What distinguished the two in diagnosis was primarily whether or not a child exhibited deficits in communication. Children with autistic disorder had to have "marked impairments" in three areas: communication, social interaction and restricted interests; and these symptoms had to manifest prior to the age of 3. This trifecta of deficits, C (communication), S (social impairment) and I (restricted interests), in varying degrees, came to be known as a spectrum disorder.
The diagnosis of Asperger syndrome in the DSM-IV required deficits as manifested through restricted interests and social impairments, but, unlike autistic disorder, communication deficits were not included. Children with Asperger syndrome could not have a language delay or a delay in cognitive development. Given their verbal ability and deep focus on a particular subject(s), children with Asperger syndrome are frequently undiagnosed until school age when the demands of the social environment become so great and the differences in behaviors more marked. It is the social aspects of language, the idioms, the body language, hidden jokes and the inability to read facial expressions, which impair and impede the ability to form and maintain relationships for children and adolescents with Asperger.
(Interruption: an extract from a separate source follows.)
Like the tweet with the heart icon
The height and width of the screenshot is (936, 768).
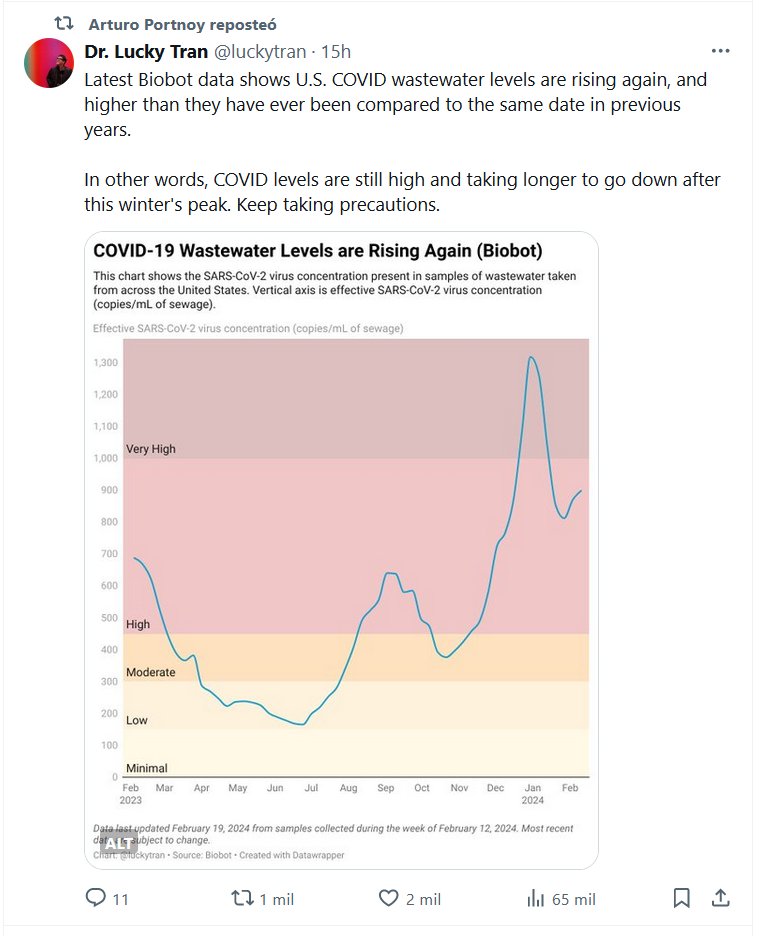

The new diagnosis, autism spectrum disorder (ASD), categorizes autism along a broad spectrum with deficits in only two core areas, restrictive and repetitive interests and a combined category of communication and social interaction.
Asperger syndrome was considered by many to be the "higher-functioning" version of autism. Under the DSM-V, the label ASD will carry with it a designation of the severity of the deficits as denoted by a numerical assignment of 1, 2 or 3, with 3 being the most severely impacted. Additionally, the recognition of dysfunction in the sensory processing system is included as part of the defining characteristics of the disorder. Symptoms for ASD are no longer are limited to 3 years of age for onset; instead, "symptoms must be present in early childhood but may not fully manifest until social demands exceed limited capacities."
Many support the new categorization of autism spectrum disorder, citing an improved specificity of the disorder that allows greater diagnostic precision, the recognition of sensory processing issues among the ASD population, and clear levels of severity to describe how much the disorder impacts children and individuals. This better frames the selection of educational models/interventions and instructional practices.
However, the revision is not without its critics.. As reported by the U.S. Autism and Asperger Association, "Dr. Fred Volkmar, a renowned autism expert, the director of the Yale Child Study Center, and a Yale School of Medicine researcher, stated that with the proposed DSM-5 changes, only 45 percent of individuals with an autism diagnosis today would retain that diagnosis."
Many believe this narrowed label, without five sub-categories, will reduce the identification of children with ASD thus impacting the increasing rates of autistic disorder and Asperger syndrome. Opposition can also be found among those adult individuals with Asperger syndrome and parents of children with Asperger syndrome. Often self-described as "Aspies," many individuals with Asperger syndrome embrace the diagnosis assigned to them, and they celebrate their label within a culture of "neurodiversity."
Those with the label of Asperger today will still have the label next week after the formal adoption of the DSM-V. When re-evaluated for a continuing diagnosis or services, as is scheduled every three years in special education, it is likely the diagnosis for children with Asperger syndrome would be removed and either changed to ASD or dropped without the assignment of another label. The long-reaching implications of these revisions remain to be seen.
- Dr. Keely Camden is the dean of the College of Education at West Liberty University and an associate professor of education. She is a former special education teacher.